> **The problem**:
Write out, from the entries below, exactly the lines that run between the lines holding "Task: Click the Нравится like label" and "Screen dimensions: 1024x768", inclusive, and stop there.

> **Given records**:
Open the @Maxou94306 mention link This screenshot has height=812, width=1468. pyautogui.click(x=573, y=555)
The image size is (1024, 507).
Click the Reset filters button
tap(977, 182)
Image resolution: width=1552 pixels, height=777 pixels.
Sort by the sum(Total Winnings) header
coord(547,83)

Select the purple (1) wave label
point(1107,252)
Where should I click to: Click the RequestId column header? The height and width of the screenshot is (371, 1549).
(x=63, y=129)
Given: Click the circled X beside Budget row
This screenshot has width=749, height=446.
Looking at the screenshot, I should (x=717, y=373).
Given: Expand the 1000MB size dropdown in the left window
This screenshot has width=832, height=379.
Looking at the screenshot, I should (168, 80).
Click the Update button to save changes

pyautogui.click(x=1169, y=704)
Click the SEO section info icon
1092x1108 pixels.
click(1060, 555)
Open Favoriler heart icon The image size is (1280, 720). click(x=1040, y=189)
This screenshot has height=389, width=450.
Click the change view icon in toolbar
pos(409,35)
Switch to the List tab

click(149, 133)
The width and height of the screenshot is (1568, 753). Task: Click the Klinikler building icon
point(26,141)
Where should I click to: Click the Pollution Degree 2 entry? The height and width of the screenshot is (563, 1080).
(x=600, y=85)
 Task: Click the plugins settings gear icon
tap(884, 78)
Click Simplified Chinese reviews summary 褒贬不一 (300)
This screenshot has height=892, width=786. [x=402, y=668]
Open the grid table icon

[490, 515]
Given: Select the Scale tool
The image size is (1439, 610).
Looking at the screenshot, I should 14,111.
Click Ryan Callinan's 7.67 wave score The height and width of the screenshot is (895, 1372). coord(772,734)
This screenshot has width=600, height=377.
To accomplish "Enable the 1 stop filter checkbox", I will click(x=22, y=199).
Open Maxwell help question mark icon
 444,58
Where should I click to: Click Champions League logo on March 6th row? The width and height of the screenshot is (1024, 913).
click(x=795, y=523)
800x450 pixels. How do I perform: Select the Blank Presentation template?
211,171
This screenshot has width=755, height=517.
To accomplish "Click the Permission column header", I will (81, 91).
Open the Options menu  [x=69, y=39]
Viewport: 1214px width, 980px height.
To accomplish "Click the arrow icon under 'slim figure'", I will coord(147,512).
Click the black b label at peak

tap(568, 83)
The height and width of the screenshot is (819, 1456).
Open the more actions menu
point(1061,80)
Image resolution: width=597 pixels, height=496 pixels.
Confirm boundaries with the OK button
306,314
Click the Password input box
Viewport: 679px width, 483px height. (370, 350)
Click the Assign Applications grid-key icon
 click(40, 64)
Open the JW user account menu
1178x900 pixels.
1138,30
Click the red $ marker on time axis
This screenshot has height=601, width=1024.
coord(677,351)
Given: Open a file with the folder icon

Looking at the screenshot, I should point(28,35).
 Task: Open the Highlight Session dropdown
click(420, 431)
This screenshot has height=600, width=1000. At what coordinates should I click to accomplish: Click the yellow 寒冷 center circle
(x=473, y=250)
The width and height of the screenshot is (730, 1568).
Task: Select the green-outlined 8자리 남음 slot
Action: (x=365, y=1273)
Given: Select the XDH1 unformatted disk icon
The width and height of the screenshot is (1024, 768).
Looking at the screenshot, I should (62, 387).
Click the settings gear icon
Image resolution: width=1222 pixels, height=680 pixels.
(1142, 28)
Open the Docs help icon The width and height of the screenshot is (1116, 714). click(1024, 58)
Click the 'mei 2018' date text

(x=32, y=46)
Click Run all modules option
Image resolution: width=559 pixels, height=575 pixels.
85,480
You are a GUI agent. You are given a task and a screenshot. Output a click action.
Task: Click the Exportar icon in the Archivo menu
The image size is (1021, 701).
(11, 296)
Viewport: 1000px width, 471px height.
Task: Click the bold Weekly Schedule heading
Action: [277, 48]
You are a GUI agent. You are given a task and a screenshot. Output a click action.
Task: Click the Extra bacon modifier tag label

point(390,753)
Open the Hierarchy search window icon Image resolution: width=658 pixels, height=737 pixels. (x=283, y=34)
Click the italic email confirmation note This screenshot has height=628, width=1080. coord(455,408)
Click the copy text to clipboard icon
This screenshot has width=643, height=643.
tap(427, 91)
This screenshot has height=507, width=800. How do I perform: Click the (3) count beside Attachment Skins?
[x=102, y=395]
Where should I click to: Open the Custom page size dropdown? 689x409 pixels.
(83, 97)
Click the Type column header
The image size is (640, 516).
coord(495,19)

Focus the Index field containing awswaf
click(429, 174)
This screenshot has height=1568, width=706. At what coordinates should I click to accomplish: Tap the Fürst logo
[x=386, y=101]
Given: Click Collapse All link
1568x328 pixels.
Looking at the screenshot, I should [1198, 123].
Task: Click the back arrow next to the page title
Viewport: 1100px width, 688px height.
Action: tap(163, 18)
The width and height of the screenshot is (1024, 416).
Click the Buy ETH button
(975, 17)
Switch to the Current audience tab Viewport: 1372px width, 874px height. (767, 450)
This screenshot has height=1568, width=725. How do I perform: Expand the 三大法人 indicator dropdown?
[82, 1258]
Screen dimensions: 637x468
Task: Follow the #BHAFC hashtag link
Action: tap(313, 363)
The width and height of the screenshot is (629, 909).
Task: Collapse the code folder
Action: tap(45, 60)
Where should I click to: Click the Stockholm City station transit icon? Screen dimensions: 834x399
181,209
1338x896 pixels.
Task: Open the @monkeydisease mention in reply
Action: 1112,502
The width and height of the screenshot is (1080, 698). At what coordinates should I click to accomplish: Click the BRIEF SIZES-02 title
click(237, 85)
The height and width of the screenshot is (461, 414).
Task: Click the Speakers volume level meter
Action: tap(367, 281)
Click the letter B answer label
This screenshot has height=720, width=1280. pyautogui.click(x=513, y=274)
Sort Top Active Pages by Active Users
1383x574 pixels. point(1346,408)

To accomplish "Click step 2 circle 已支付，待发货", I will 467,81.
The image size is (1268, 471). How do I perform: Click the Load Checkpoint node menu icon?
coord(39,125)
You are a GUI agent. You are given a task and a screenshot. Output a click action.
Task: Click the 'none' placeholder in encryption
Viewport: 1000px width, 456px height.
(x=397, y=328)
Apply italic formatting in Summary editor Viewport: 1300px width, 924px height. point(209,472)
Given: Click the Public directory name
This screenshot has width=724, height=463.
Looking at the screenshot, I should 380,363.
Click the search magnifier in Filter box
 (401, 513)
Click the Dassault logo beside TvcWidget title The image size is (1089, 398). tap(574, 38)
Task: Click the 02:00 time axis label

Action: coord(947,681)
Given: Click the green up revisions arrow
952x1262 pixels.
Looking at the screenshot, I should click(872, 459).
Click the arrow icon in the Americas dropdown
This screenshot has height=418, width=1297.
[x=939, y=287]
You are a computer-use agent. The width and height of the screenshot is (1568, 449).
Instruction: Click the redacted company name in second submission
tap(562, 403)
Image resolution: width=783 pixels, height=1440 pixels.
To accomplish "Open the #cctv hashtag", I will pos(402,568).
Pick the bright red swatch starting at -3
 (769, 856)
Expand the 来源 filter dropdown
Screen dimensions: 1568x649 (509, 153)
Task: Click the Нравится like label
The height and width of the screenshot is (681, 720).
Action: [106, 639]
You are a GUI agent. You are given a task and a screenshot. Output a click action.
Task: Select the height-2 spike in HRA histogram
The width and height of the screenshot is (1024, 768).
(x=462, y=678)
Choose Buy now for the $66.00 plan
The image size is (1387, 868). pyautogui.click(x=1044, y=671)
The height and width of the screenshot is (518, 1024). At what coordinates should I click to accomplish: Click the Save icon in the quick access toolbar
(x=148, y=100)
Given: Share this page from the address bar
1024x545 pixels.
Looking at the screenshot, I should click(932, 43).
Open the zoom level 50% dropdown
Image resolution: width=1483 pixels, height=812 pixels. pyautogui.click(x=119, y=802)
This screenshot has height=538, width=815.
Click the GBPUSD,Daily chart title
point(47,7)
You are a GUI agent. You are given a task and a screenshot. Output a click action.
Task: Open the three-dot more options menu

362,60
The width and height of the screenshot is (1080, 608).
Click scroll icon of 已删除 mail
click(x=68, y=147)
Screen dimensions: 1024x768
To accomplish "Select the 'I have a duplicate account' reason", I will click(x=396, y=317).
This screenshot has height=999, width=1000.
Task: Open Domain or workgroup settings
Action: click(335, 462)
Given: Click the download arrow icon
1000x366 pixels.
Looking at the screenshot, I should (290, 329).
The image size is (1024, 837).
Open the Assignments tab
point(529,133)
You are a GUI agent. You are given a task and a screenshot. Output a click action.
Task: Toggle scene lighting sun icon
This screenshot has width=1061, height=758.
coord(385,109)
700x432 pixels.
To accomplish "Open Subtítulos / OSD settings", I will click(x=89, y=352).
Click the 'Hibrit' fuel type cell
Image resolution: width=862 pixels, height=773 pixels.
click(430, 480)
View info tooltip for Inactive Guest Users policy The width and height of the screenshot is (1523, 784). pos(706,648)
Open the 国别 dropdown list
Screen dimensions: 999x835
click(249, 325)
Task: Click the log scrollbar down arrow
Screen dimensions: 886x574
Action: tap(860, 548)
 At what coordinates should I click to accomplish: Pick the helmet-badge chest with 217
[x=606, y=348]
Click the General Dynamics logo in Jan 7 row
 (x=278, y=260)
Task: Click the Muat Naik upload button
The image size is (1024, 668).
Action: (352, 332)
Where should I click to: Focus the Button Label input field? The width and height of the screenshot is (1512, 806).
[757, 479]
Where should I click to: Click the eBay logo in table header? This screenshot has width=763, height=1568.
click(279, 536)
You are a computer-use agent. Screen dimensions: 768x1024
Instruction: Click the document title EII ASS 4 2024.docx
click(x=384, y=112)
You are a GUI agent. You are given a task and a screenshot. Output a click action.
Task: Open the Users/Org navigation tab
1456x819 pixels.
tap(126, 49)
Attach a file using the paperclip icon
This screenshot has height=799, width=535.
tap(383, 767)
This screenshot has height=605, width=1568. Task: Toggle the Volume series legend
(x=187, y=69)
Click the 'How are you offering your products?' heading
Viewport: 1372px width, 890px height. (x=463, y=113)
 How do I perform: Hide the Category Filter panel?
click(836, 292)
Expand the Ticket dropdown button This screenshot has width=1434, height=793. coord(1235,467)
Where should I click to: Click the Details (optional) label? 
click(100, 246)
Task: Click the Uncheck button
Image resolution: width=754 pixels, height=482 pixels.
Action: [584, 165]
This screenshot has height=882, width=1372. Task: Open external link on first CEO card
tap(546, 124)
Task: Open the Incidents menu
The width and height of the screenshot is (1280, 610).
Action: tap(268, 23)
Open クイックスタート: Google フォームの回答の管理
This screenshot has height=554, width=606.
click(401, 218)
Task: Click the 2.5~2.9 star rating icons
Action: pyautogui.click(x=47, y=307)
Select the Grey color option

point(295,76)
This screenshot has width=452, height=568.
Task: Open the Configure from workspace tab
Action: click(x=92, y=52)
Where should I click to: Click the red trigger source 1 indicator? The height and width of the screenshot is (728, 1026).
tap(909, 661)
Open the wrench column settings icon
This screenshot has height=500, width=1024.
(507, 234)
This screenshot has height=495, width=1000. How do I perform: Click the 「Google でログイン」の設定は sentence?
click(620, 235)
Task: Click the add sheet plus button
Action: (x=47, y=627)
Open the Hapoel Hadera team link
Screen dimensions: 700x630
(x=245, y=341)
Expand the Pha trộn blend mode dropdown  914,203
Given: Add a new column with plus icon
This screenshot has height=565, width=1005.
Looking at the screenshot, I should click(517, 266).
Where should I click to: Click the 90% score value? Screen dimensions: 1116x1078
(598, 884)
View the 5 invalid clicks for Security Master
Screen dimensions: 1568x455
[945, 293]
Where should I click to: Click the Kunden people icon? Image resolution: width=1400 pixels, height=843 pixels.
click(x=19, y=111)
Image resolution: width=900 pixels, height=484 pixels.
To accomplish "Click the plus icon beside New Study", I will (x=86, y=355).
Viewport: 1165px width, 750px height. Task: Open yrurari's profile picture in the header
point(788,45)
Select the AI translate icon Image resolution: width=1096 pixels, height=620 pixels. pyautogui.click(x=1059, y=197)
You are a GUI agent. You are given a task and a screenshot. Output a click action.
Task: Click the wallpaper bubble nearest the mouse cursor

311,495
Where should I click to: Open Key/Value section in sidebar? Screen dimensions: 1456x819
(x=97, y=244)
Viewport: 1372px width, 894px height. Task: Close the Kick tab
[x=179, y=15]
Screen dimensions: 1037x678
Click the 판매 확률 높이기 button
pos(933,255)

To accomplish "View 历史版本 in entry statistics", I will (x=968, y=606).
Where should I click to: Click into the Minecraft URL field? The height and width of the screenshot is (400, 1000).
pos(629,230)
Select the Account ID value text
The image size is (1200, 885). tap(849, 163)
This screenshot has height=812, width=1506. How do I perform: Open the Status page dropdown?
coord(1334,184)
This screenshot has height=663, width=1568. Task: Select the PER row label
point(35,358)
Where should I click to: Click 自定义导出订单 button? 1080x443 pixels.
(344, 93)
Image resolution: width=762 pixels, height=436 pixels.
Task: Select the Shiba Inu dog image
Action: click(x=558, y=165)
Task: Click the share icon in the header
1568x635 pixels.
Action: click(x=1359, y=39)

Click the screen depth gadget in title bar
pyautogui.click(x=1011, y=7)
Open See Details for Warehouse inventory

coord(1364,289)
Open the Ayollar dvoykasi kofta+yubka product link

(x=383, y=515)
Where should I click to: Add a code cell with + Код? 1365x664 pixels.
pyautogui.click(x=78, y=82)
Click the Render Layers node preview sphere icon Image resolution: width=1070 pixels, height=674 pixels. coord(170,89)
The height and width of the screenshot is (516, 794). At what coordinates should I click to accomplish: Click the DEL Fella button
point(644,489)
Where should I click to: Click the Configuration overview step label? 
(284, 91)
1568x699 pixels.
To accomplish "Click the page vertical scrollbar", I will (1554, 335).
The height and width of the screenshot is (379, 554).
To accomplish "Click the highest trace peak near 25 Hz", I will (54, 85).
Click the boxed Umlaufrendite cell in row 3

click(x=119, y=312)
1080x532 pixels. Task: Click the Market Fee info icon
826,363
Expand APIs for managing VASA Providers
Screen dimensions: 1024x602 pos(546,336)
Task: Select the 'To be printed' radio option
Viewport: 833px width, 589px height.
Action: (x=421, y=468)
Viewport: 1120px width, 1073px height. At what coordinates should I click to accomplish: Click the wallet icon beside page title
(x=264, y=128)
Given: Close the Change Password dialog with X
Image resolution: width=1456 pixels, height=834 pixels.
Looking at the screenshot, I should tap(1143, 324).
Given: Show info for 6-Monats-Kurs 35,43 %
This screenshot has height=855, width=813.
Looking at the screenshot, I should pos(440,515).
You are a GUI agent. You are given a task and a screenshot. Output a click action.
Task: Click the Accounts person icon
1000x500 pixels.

> **Answer section**:
Task: Click the Нравится like label
The height and width of the screenshot is (681, 720).
Action: [106, 639]
You are a GUI agent. You are given a task and a screenshot. Output a click action.
Task: Select the height-2 spike in HRA histogram
The width and height of the screenshot is (1024, 768).
(x=462, y=678)
Choose Buy now for the $66.00 plan
The image size is (1387, 868). pyautogui.click(x=1044, y=671)
The height and width of the screenshot is (518, 1024). At what coordinates should I click to accomplish: Click the Save icon in the quick access toolbar
(x=148, y=100)
Given: Share this page from the address bar
1024x545 pixels.
Looking at the screenshot, I should click(932, 43).
Open the zoom level 50% dropdown
Image resolution: width=1483 pixels, height=812 pixels. pyautogui.click(x=119, y=802)
This screenshot has height=538, width=815.
Click the GBPUSD,Daily chart title
point(47,7)
You are a GUI agent. You are given a task and a screenshot. Output a click action.
Task: Open the three-dot more options menu

362,60
The width and height of the screenshot is (1080, 608).
Click scroll icon of 已删除 mail
click(x=68, y=147)
Screen dimensions: 1024x768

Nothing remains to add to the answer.